- **BRIEF**:
Output each of the following entries verbatim, line for line, omitting the images.

— Start —

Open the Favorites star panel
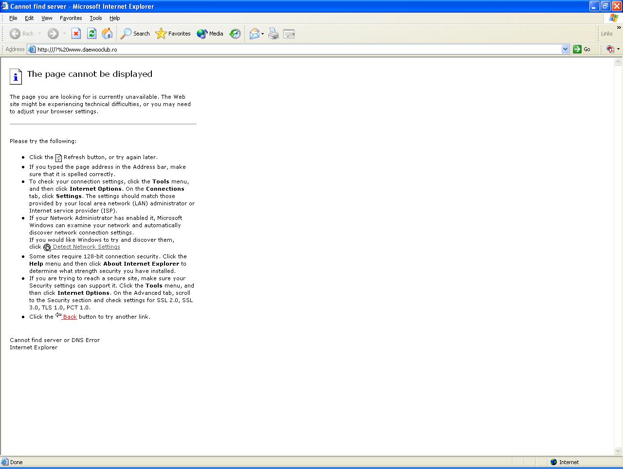tap(173, 34)
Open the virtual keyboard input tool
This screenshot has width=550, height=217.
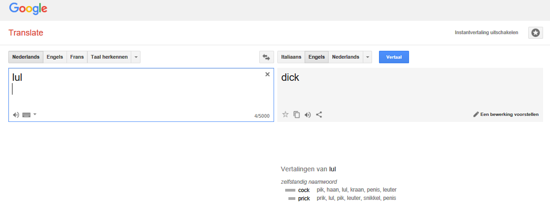coord(26,115)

— End —

- **WRITTEN SOLUTION**:
Open the Favorites star panel
tap(173, 34)
Open the virtual keyboard input tool
This screenshot has width=550, height=217.
coord(26,115)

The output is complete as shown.